**TEXTO DO DOCUMENTO**
- - -

A cor da ternura
(memórias - Geni Guimarães)
No Dicionário Aurélio Júnior, temos:
"Romance – Descrição longa das ações e sentimentos de personagens fictícios, numa transposição da vida para um plano artístico." (pág. 773)
"Novela – Narração, usualmente curta, ordenada e completa, de fatos humanos fictícios, mas, em regra, verossímeis." (pág. 618)
Observação nossa: o livro conta a vida da personagem, da infância à juventude – romance, portanto; todavia, fá-lo sem aprofundamentos psicológicos ou longas descrições – logo, novela.
Entendemo-lo como uma novela.
Por quê?
Porque a autora sintetizou fatos e situações, expondo apenas a sua essência, destacando os pontos altos da narrativa. Chamamos a isso resumo, síntese, brevidade, sinopse, sumário, concisão (graças à precisão seletiva das palavras).
Toda abordagem crítica, da exegese solene à mais humilde resenha, parte de reflexões e, se boa tal abordagem, nelas se perde: é o seu melhor, mais legítimo e superior destino.
Narrado em primeira pessoa, em linguagem despretensiosa, focando cenas cotidianas de um ambiente rural, o livro encanta pelas passagens que conduzem uma criança negra da inocência infantil ao entendimento juvenil. Seu amadurecimento, experiência, surpresas, suas enfim conclusões sobre as pessoas e o mundo ocorrem de maneira delicada, porém constante e contundente. Expõem inequivocamente a discriminação explícita, o preconceito velado, as ilusões da menininha e os sonhos da mocinha. Sonhos simples e que, afinal, se realizam.

- - -

**TAREFA 1**
Duplique o trecho da resenha sobre A cor da ternura que vai de "A cor da ternura" até "como uma novela.".
**TAREFA 2**
Segundo a resenha sobre A cor da ternura, em que pessoa o livro é narrado?
**TAREFA 3**
Escreva a continuação da resenha sobre A cor da ternura, começando logo após a última frase apresentada.

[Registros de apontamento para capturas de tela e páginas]
- - -

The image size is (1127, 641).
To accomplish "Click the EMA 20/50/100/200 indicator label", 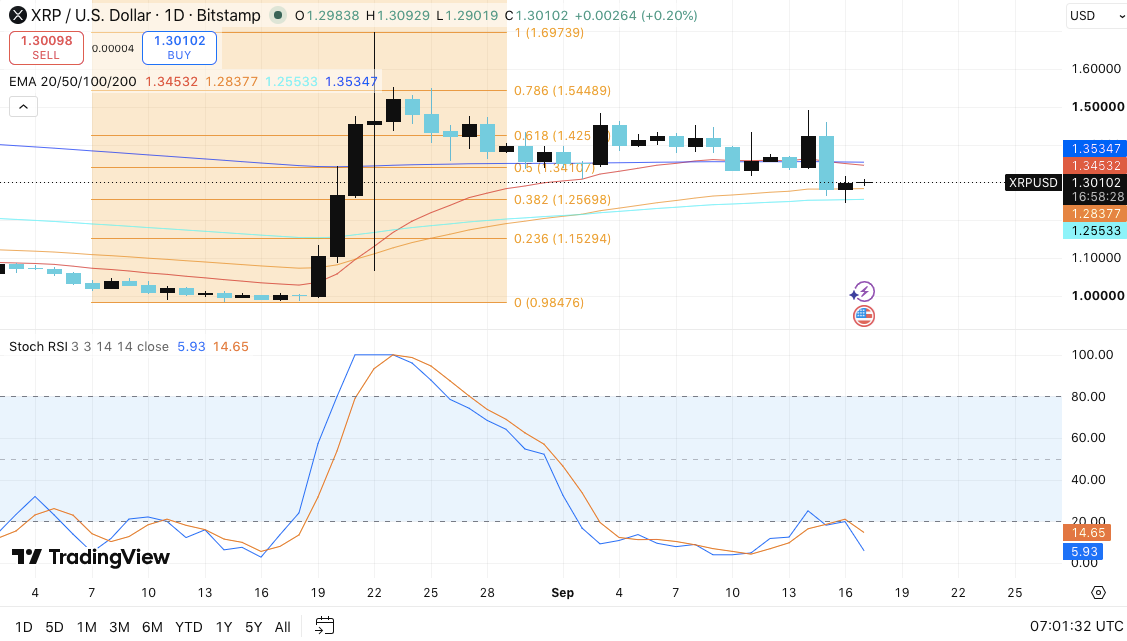I will click(73, 81).
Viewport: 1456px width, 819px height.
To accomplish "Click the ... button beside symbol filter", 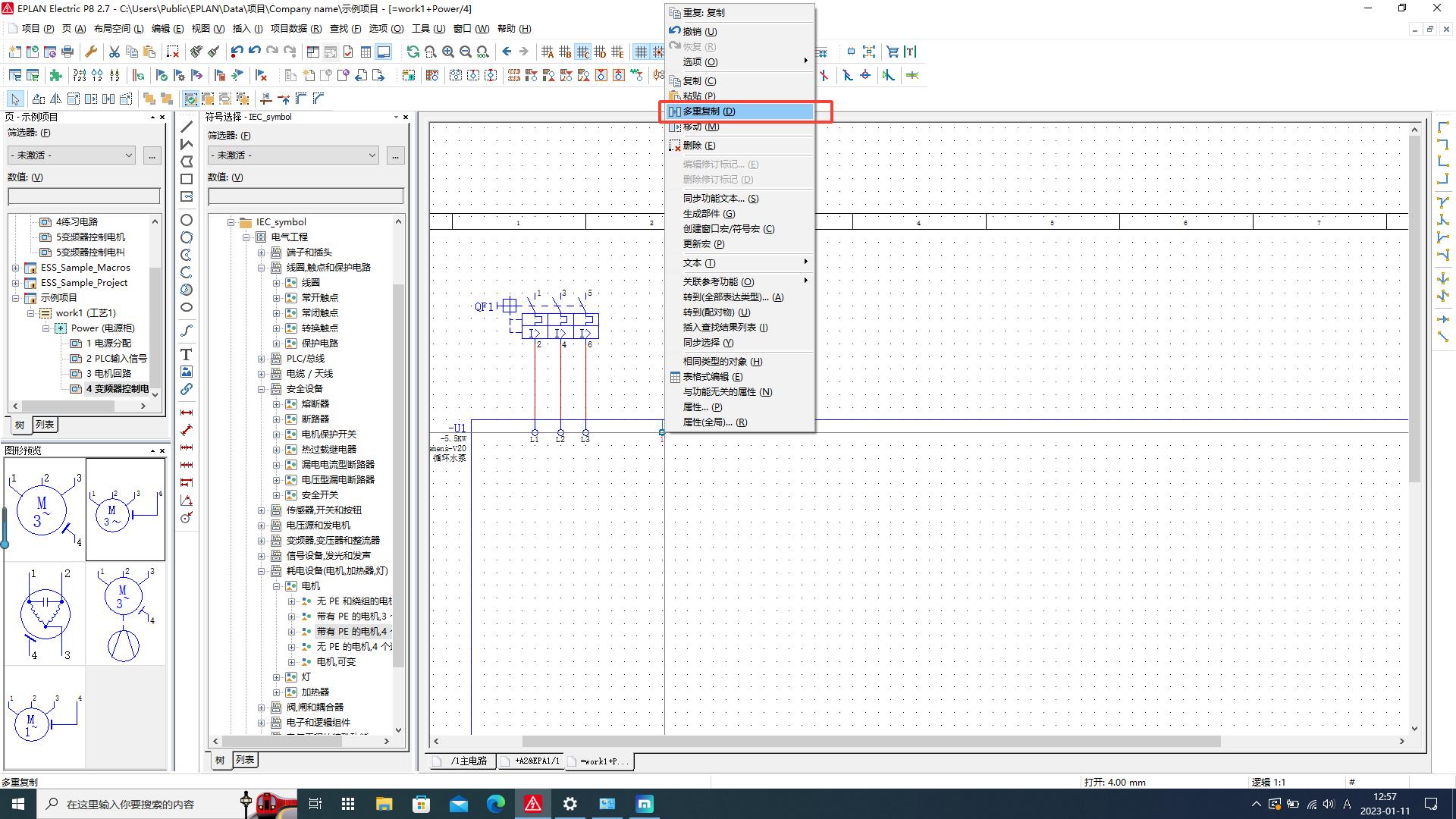I will pyautogui.click(x=395, y=155).
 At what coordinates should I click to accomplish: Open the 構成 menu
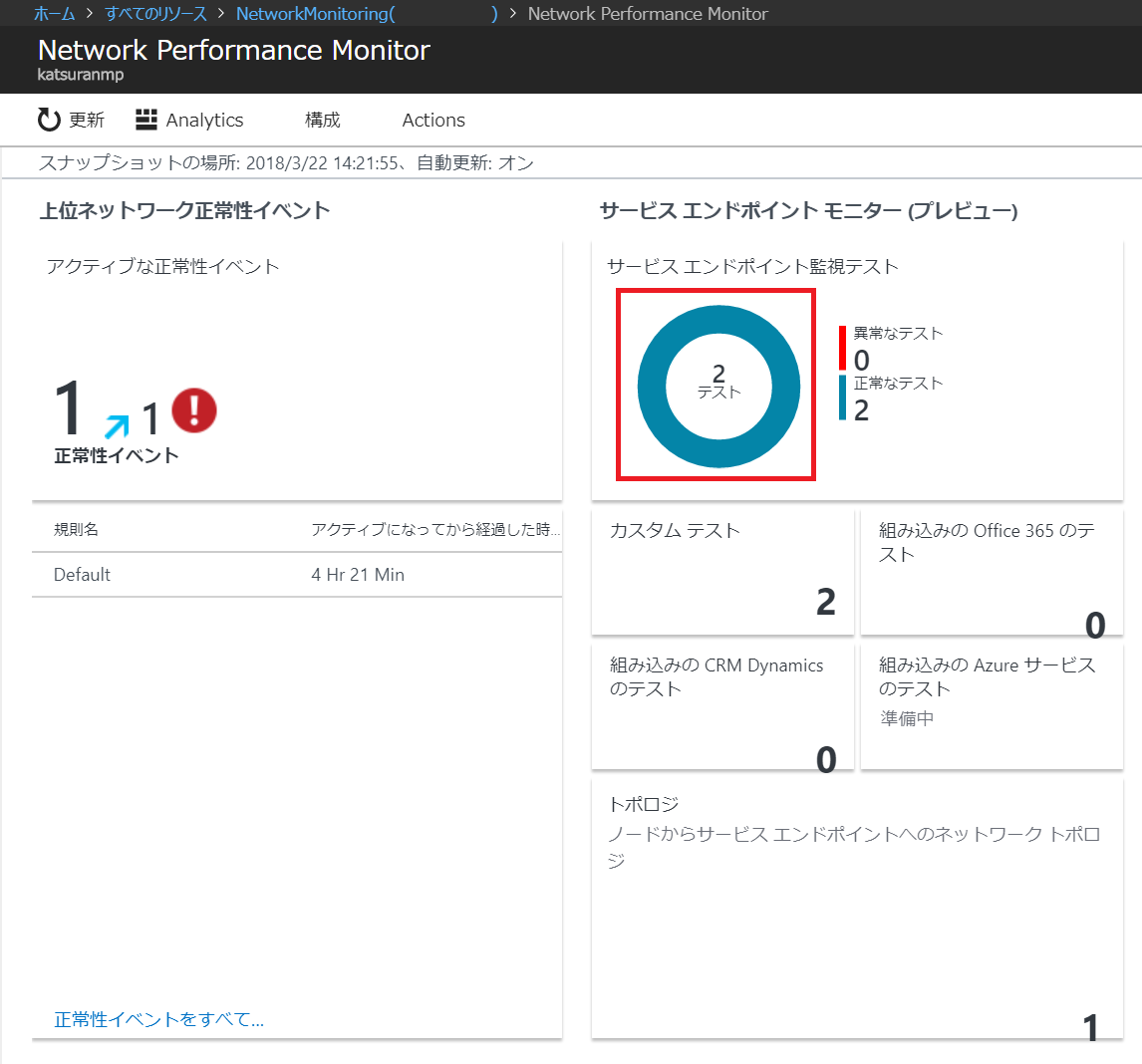pos(322,120)
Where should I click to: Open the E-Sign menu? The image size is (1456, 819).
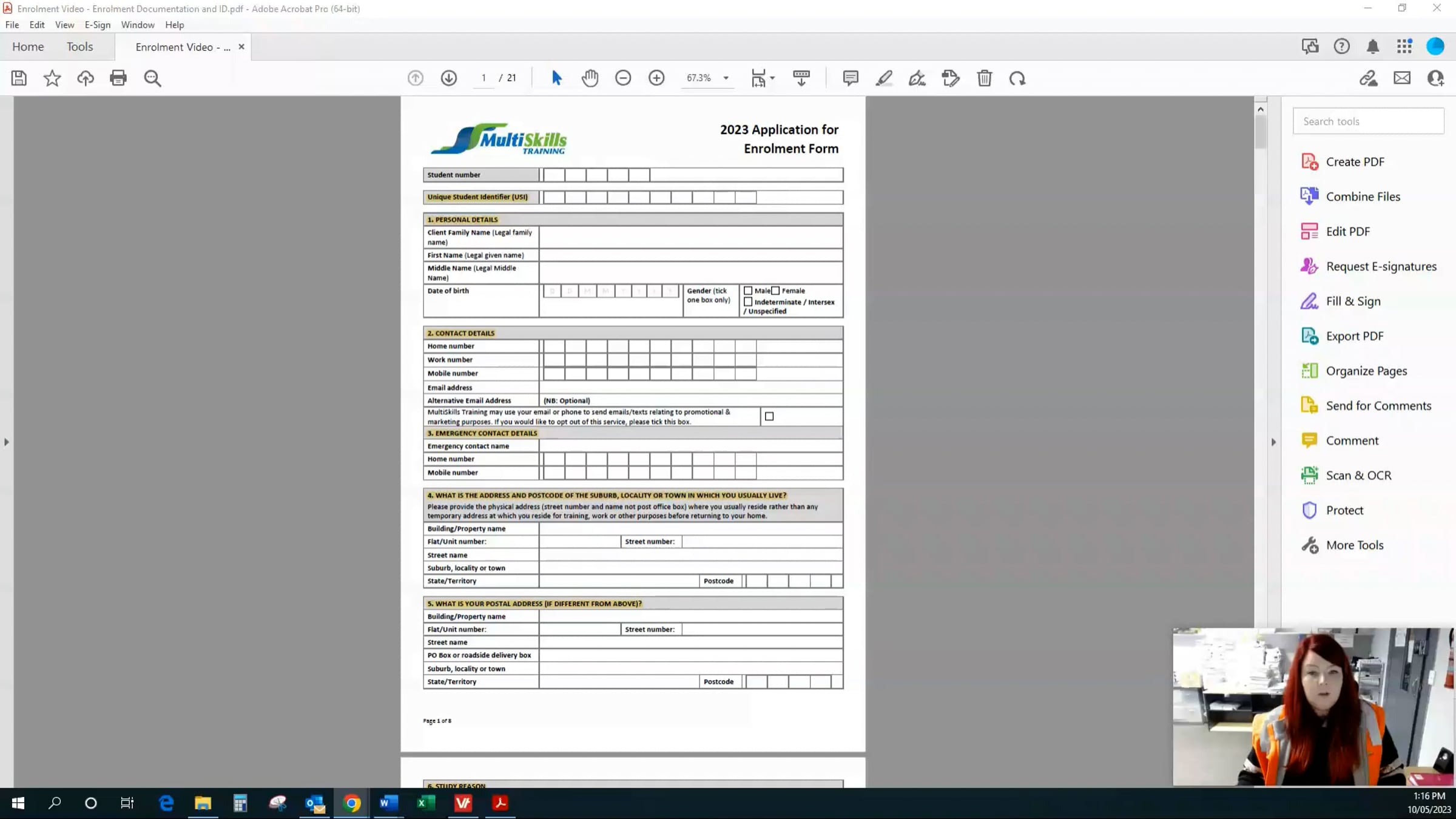(x=97, y=25)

- - -

**RESULTADO DA TAREFA 1**
A cor da ternura
(memórias - Geni Guimarães)
No Dicionário Aurélio Júnior, temos:
"Romance – Descrição longa das ações e sentimentos de personagens fictícios, numa transposição da vida para um plano artístico." (pág. 773)
"Novela – Narração, usualmente curta, ordenada e completa, de fatos humanos fictícios, mas, em regra, verossímeis." (pág. 618)
Observação nossa: o livro conta a vida da personagem, da infância à juventude – romance, portanto; todavia, fá-lo sem aprofundamentos psicológicos ou longas descrições – logo, novela.
Entendemo-lo como uma novela.

**RESULTADO DA TAREFA 2**
Em primeira pessoa.

**RESULTADO DA TAREFA 3**
Destaque para a impressão de que estamos vivendo sua vida, e não apenas lendo sobre ela – tal a naturalidade do estilo e a construção pé-no-chão dos personagens.
A narrativa reflete uma ambiente religioso, notadamente católico: "Foi por isso que me botaram uma correntinha com um crucifixo no pescoço, aconselhado pelo padre da igrejinha local." (35)
A linguagem, posto que comum, coloquial, possui requintes de poesia e sensibilidade artística óbvios, como à página 60, após o elogio da professora e do diretor à sua poesia: "Fui para casa feliz. Sabiás empoleirados na cabeça da alma."
Ou à página 67, após manifestação velada de preconceito coletivo, em sala de aula: "Que se enxugasse o fino rio a correr mansamente. Mas como estancá-lo lá dentro, onde a ferida aberta era um silêncio todo meu, dor sem parceria?'
Ou ainda, à página 69, evocando a mãe: "Eu ouvia sua voz distante, bravadoce. Bálsamo."
...Achamo-nos então na cândida encruzilhada "Macados me mordam!" e "Raios me partam!", ao concluirmos a leitura. O veículo: espanto. O livro é a história de todas as infâncias.
Impressionam a comunicação tão fácil, a singeleza de uma criança se narrando ao narrar fatos de sua modesta, rica, humilde, esplendorosa (porque ímpar) vida.
Impressionam ainda a excelência de seus dez capítulos, a leveza de veludo do estilo e o efeito catalisador do conjunto.
Novela ou poema em prosa? --- Ambos. Por que não?
Com competência e sensibilidade, a narradora-protagonista nos conduz a recantos secretos e repletos de emoções, através de reflexões líricas e delicadas evocações.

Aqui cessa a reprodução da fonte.